Russia's war economy, already strained by sanctions and the costs of its ongoing invasion of Ukraine, faces further turmoil as Ukrainian drone strikes devastate critical oil export infrastructure. According to shipping data and analysis, nearly 40% of Russia's crude oil export capacity has been disrupted following sustained Ukrainian attacks on key hubs, including Novorossiysk on the Black Sea and Primorsk and Ust-Luga on the Baltic Sea.
Russian Oil Output Hit Hard
Bloomberg analysis reveals that Primorsk and Ust-Luga previously handled approximately 45% of Russia's seaborne crude exports. The Ukrainian drone barrage, which continues to evade Russian air defenses, has forced Moscow to deprioritize exports and focus on domestic fuel shortages. The Kremlin is reportedly considering reintroducing a ban on gasoline exports to stabilize domestic supplies as refinery fires and 'unscheduled maintenance' exacerbate the crisis.

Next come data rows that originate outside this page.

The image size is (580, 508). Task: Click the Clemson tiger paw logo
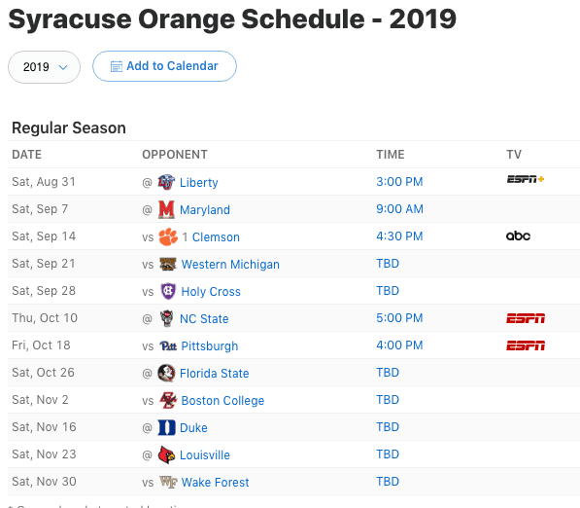[168, 236]
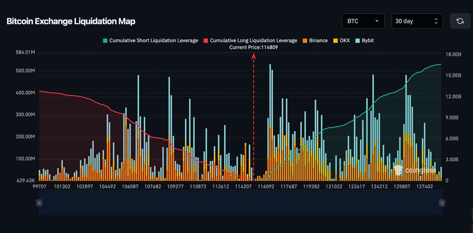Open the BTC coin dropdown
Image resolution: width=473 pixels, height=233 pixels.
click(x=363, y=21)
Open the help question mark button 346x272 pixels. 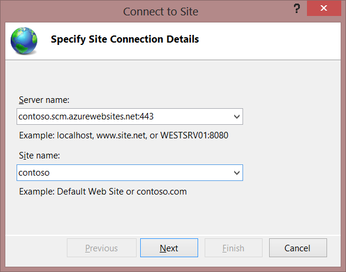pos(297,9)

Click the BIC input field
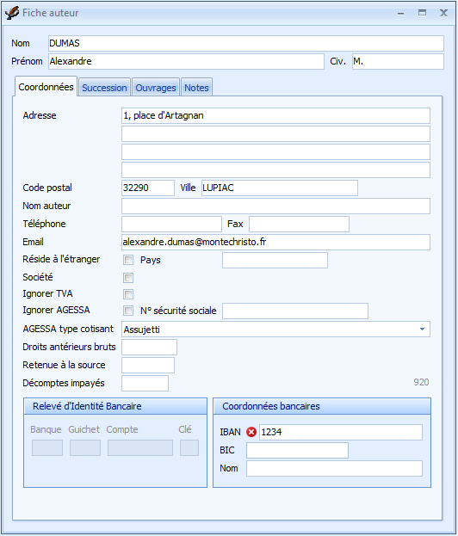pyautogui.click(x=297, y=450)
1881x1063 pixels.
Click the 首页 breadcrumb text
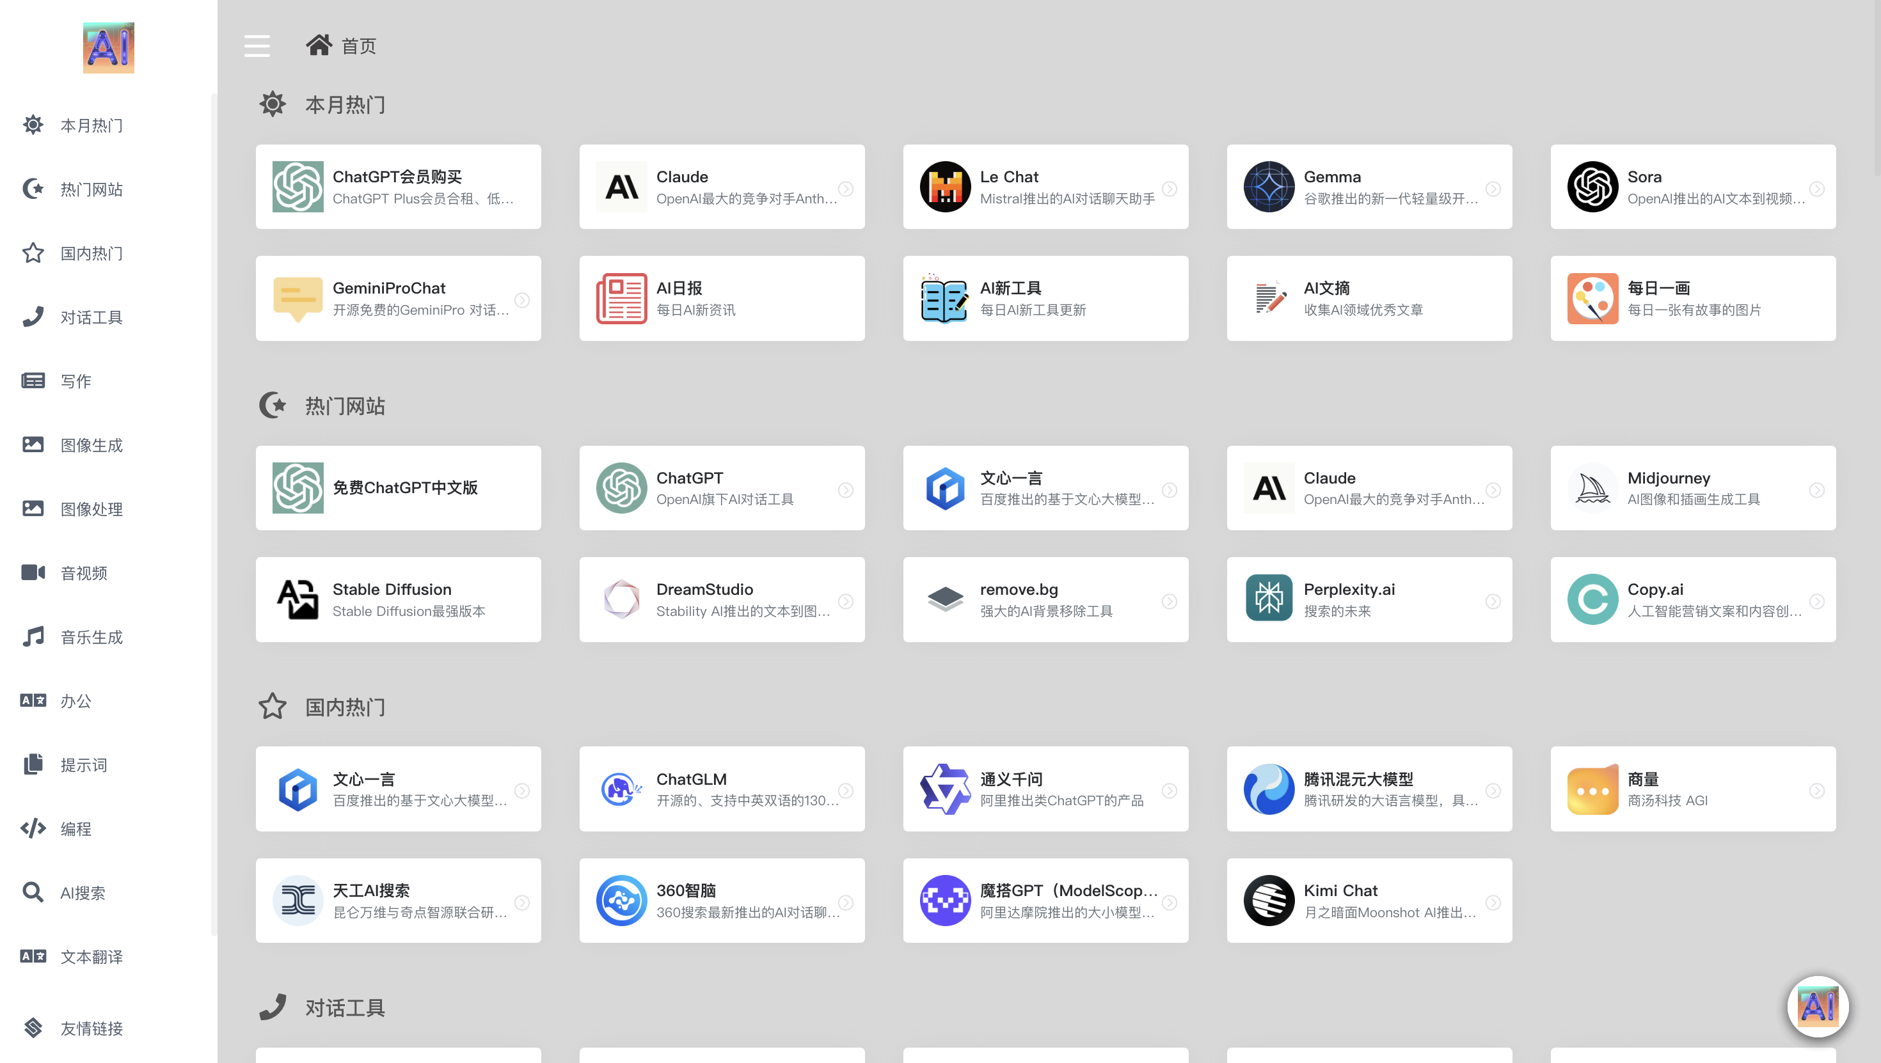tap(359, 47)
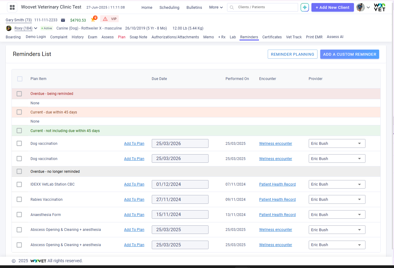Open Patient Health Record link for Rabies Vaccination
Viewport: 394px width, 268px height.
coord(277,200)
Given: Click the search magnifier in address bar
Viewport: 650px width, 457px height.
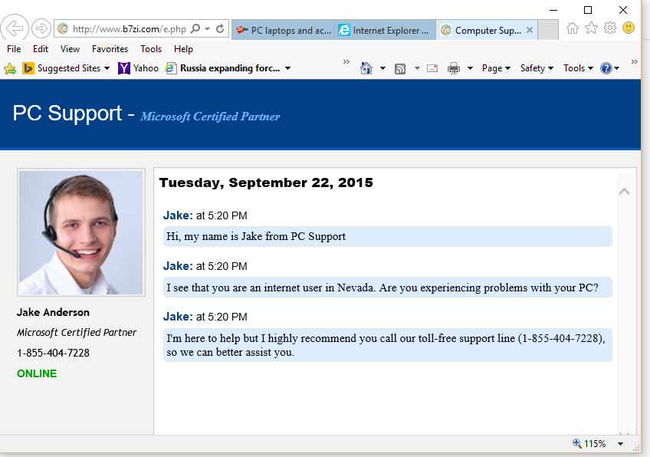Looking at the screenshot, I should pos(195,29).
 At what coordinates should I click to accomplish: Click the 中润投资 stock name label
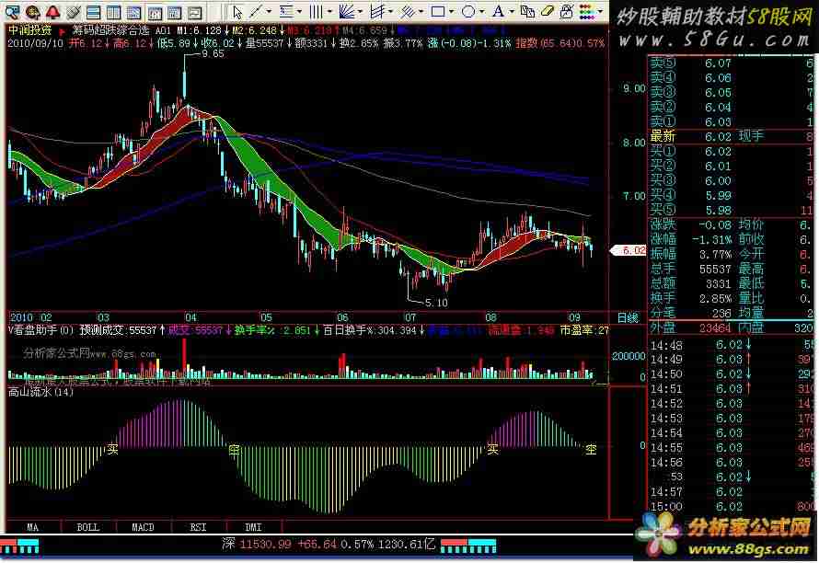(x=29, y=29)
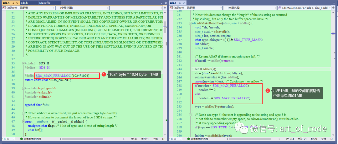Pin the sds.c tab
The image size is (338, 144).
pos(179,3)
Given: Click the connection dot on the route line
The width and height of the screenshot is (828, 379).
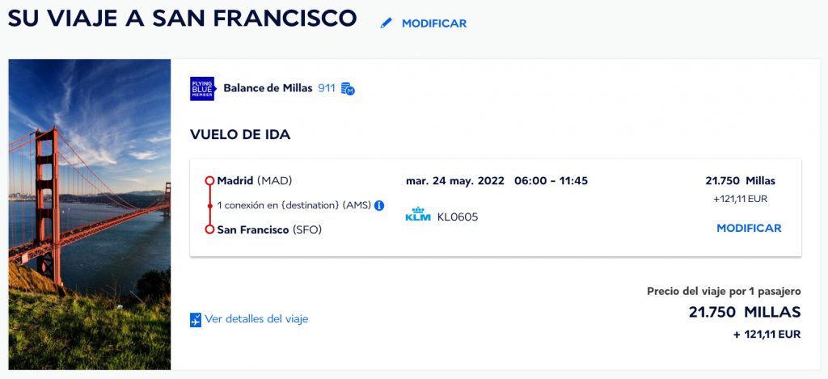Looking at the screenshot, I should point(209,206).
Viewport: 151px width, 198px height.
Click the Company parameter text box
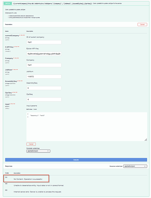[x=44, y=65]
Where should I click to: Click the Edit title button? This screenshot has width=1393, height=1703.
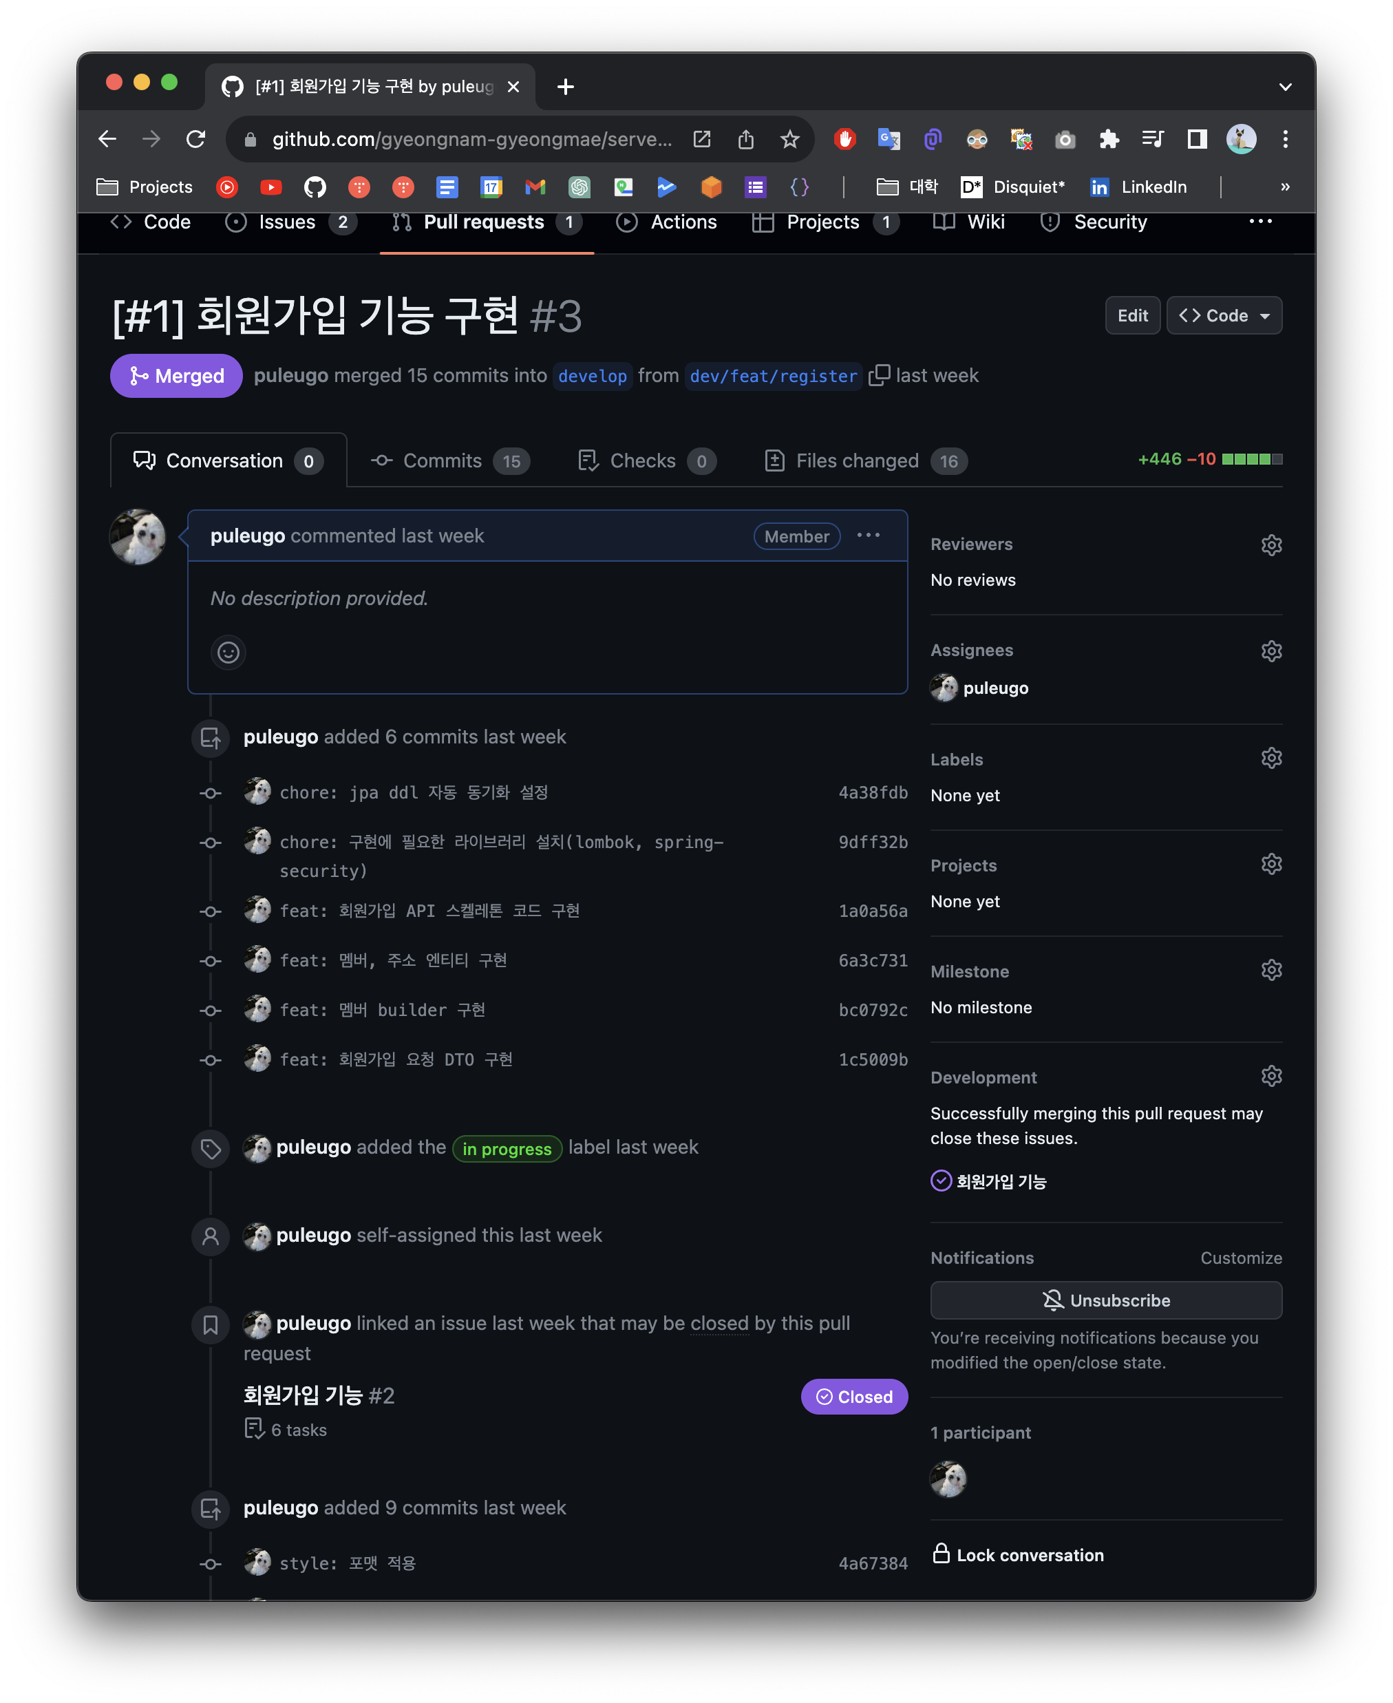1131,315
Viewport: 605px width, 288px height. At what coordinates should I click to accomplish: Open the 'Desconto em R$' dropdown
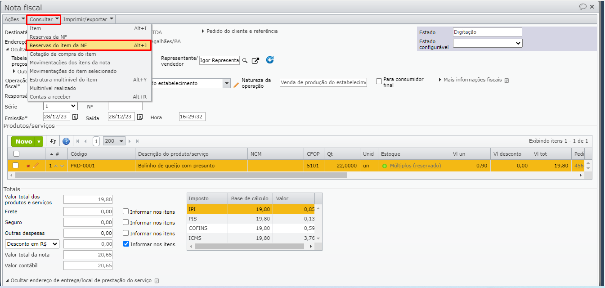[32, 244]
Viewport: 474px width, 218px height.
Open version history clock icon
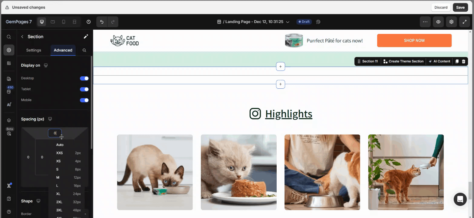89,22
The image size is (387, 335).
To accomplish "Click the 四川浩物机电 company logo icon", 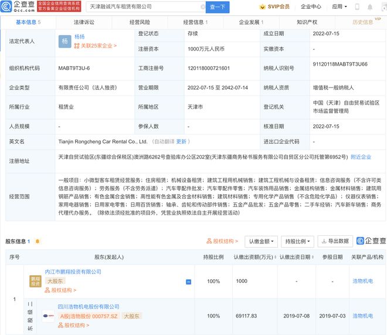I will click(48, 316).
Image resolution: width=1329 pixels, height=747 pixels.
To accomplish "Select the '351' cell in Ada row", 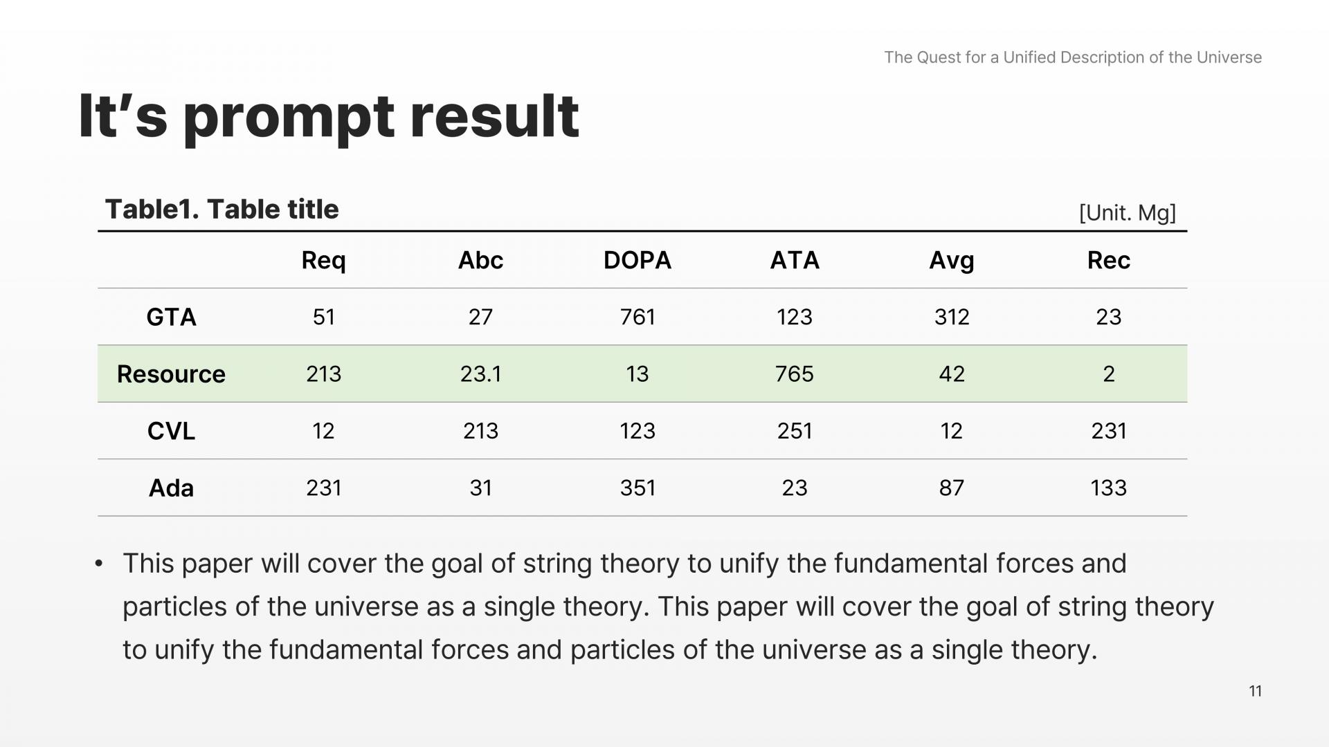I will [x=637, y=488].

Ukraine's drone attacks are forcing Moscow to deprioritize exports and protect consumers, who have been battered by high inflation.
Economic Strain Deepens
The economic fallout from the attacks compounds existing challenges for the Kremlin. Even before the latest disruptions, Russian officials had warned of a potential financial crisis by summer, citing weak oil revenues and a widening budget deficit. High inflation and a tight labor market have forced the central bank to maintain elevated interest rates, further squeezing businesses and consumers.
Kremlin sources expressed concerns about a looming banking crisis, nonpayments, and escalating economic instability. As Ukraine continues its counteroffensive, Russia's ability to sustain its war effort faces increasing scrutiny amid dwindling resources and mounting economic pressures.